A la confluence de l'Ellé et de l'Isole, Quimperlé s'organise entre une basse et haute ville et se partage entre les pouvoirs de l'abbaye Sainte-Croix, fondée vers 1050 par le comte de Cornouaille Alain Canhiart, et celui du Duc de Bretagne. L'architecture en pan de bois se réparti indifféremment dans cet espace urbain, dans la zone close dès le 13e siècle comme dans les faubourgs, en fond de vallée comme dans les hauteurs. Ville-port, le commerce s'effectue depuis la Laïta vers la mer et contribue au dynamisme commercial et artisanal. Son statut la fait députer aux Etats de Bretagne dès le 15e siècle. Des reconstructions à l'issue de la guerre de succession au milieu du 14e siècle jusqu'aux projets urbains contemporains, le tissu urbain se renouvelle tout en conservant une partie de ce patrimoine fragile que constituent les maisons en pan de bois.

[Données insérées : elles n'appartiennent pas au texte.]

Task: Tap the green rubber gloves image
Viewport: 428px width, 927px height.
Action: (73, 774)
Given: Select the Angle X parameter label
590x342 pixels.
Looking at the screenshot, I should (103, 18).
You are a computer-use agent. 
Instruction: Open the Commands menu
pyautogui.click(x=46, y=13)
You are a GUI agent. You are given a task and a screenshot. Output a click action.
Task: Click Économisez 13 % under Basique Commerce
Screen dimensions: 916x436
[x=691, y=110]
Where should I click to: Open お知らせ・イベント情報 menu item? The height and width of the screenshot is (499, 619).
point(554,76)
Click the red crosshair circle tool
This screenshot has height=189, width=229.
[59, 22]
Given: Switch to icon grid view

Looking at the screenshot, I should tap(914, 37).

L’analyse d’archives anciennes de la fin du 17e siècle, confrontées aux programmes d’alignement et d’embellissement postérieurs (1774, 1822, 1928) permet d’envisager un corpus d’une centaine de maisons à pan de bois à la fin du 17e siècle, réparties entre basse-ville (environ 60) et haute-ville (environ 40), corpus limité aujourd’hui à une quinzaine d’unités. En effet, à Quimperlé les opérations successives d’alignement, d’élargissement et d’uniformisation des rues ont été particulièrement destructives pour les constructions en pan de bois, et ce jusque dans le dernier quart du 20e siècle. En 1794, alors que de nombreuses maisons ont déjà été abattues, l’écrivain et président du district de Quimperlé Jacques Cambry (1749-1807) écrit au sujet des maisons de l’actuelle rue Brémond d’Ars : « beaucoup d’entre elles sont un mélange de bois, de mortiers et de pierres brisées à la manière antique, elles nuisent à la régularité qu’on désire dans une aussi belle rue, mais elles détruisent une uniformité toujours ennuyeuse ». En 1927, l’inspecteur général des Monuments Historiques Charles Genuys (1852-1928) émet de nombreuses réserves au plan d’aménagement présenté par la municipalité de Quimperlé, en témoignant de sa « certaine émotion en constatant qu’à peu près toutes les maisons anciennes étaient frappées d’alignement ». Il répondait aux préconisations de l’ingénieur Troalen, qui estimait que « la plupart des vieilles maisons sont appelées à disparaître dans un avenir relativement peu éloigné et nous ne voyons pas le moyen d’éviter cette destruction ». Les réserves de la commission des M.H. aboutiront aux premières mesures de protection (1928, rue Brémond d’Ars, rue Paul Gauguin), mais les destructions se poursuivront jusqu’aux dernières décennies du XXe siècle.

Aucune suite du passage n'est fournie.